STATE of Florida, Appellee.
District Court of Appeal of Florida, Fourth District.
Richard L. Jorandby, Public Defender, and Karen E. Ehrlich, Assistant Public Defender, West Palm Beach, for appellant.
Robert A. Butterworth, Attorney General, Tallahassee; and Edward Giles, Assistant Attorney General, West Palm Beach, for appellee.
FARMER, Judge.
We affirm the Level 2 commitment of appellant under § 39.052(3)(e)3, Florida Statutes. The trial court stated for the record its reasons for disregarding the recommendations of the Department of Juvenile Justice and those reasons were supported by a preponderance of the evidence.
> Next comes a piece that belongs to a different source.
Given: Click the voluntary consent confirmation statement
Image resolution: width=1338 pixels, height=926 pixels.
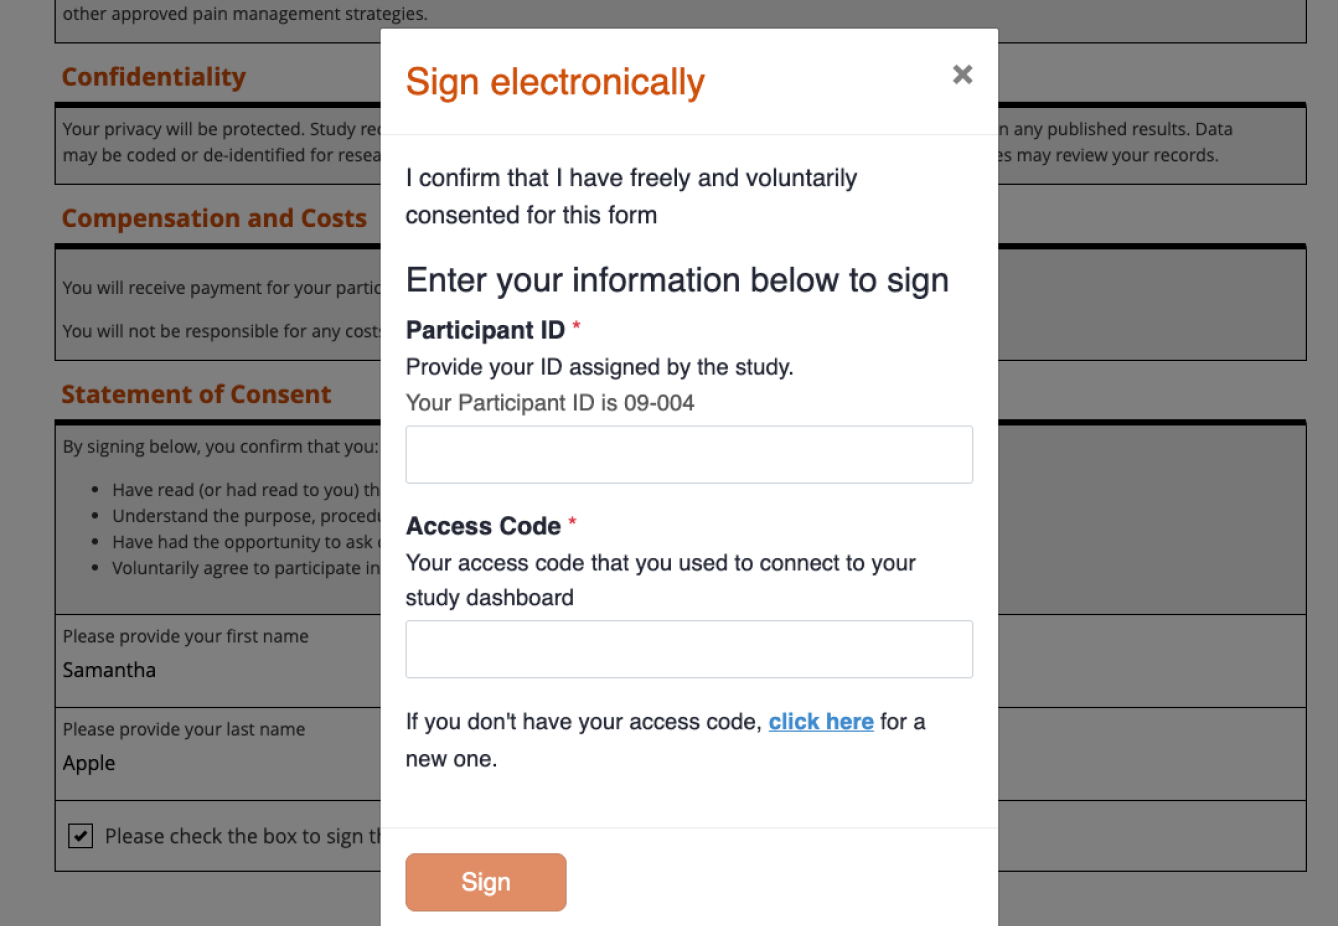Looking at the screenshot, I should point(631,196).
There is a correction needed, however, in the Disposition Order. The order is ambiguous regarding the maximum allowable sentence for misdemeanor battery committed by a juvenile and is therefore inconsistent with our recent ruling in M.S. v. State, 675 So. 2d 215 (Fla. 4th DCA 1996). In M.S. we held that for the sake of clarity, the term of the sentence should be specifically stated to avoid confusion. We remand the order to specifically state that the maximum sentence for appellant's misdemeanor battery charge is limited to one year. R.B. v. State, 633 So. 2d 542 (Fla. 5th DCA 1994); § 39.054(4), Florida Statutes (1993).
STEVENSON, J., and OWEN, WILLIAM C., Jr., Senior Judge, concur.